O artigo 44 da Lei de Inclusão a Pessoa com Deficiência (Lei nº 13.146/2015) dispõe sobre a reserva de espaços e assentos para pessoas com deficiência nos estádios, algo que podemos, em linhas gerais, considerar como uma realidade no Brasil. Entretanto, de que adianta assegurar, na "frieza da lei", um espaço na arquibancada para este grupo social se todo o entorno não fornece as condições ideais para que estas pessoas estejam lá? O artigo 44, portanto, não pode ser aplicado sem diálogo direto com os artigos 45 e 46, que defendem a boa visibilidade nestes espaços, sua localização sempre sinalizada e próxima aos corredores e a acessibilidade arquitetônica, que permita o livre acesso e circulação destas pessoas.
"Tem a sinalização dos cadeirantes, e ao lado tem as cadeiras para os acompanhantes. É importante que respeitem as vagas. Muitas vezes fico numa vaga e a outra, que é de cadeirante, fica gente em pé e atrapalha nossa visão. Já aconteceu de eu levar banho de cerveja, de gente – que não deveria estar naquele espaço – vibrar com o gol e bater sem querer em mim"

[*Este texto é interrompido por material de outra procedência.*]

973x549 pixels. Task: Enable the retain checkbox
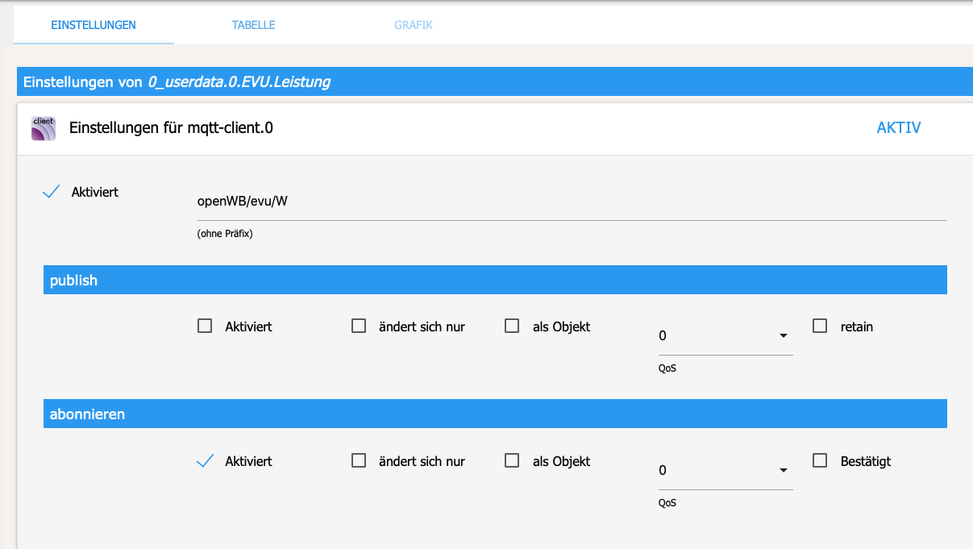click(x=820, y=326)
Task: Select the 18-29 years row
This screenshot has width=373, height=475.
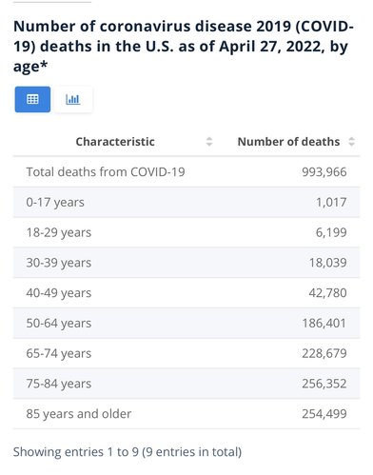Action: coord(187,232)
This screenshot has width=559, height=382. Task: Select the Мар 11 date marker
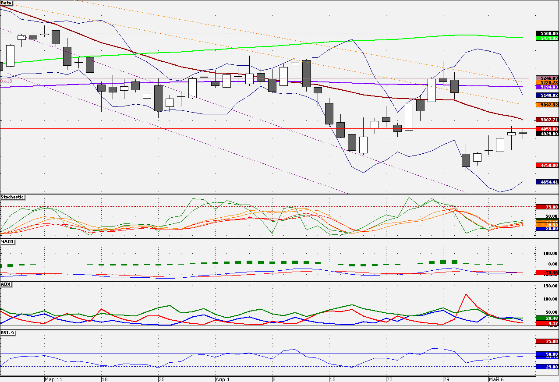click(x=53, y=379)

- Daniel Melo, ao Diário do Nordeste
Rampas fechadas, falta de elevadores ou escadas rolantes funcionais, banheiros não adaptados e a falta de treinamento adequado para profissionais que atuam nos estádios são alguns dos diversos obstáculos reais enfrentados por pessoas com deficiência em seu acesso ao direito de torcer. A transformação desta dura realidade, que não deve ser de forma alguma "romantizada" com discursos vazios de heroísmo e superação, passa por políticas públicas eficientes e pela conscientização da sociedade em geral.

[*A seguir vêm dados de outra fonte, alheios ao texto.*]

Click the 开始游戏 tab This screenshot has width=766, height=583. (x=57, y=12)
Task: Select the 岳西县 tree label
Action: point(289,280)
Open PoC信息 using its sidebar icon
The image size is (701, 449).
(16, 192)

Pessoas com Deficiência como agentes da mudança: coletivos e torcidas
Ao mesmo tempo em que militam por melhorias estruturais através de políticas públicas eficazes, pessoas com deficiência seguem disputando espaços e sendo agentes de transformação em prol de uma arquibancada mais inclusiva no futebol brasileiro. Temos acompanhado, nos últimos anos, o crescimento expressivo do número de coletivos e torcidas PCD em nosso país, como a Autistas Alvinegros (Corinthians) e a Cadeirantes de Aço (Fortaleza), fundada em 2022.
"A Cadeirantes é também um movimento social que quer garantir o direito das pessoas com deficiência, sejam elas com deficiência física, visual, auditiva, intelectual. Todas têm o mesmo direito. E é isso que os governos devem fazer: trabalhar com políticas públicas para que a gente tenha um lazer digno."
- Daniel Melo, ao Diário do Nordeste
Fundamentais para a construção de um sentimento de segurança e principalmente pertencimento, estes coletivos e torcidas são exemplos positivos de iniciativas independentes que colaboram para um futebol mais plural e diverso. Mas esta caminhada não pode e não deve ser "solitária": amplificar e se somar à luta, ser um aliado e reivindicar junto ao governo a garantia dos direitos das pessoas com deficiência é missão de toda a sociedade civil. Vamos juntos?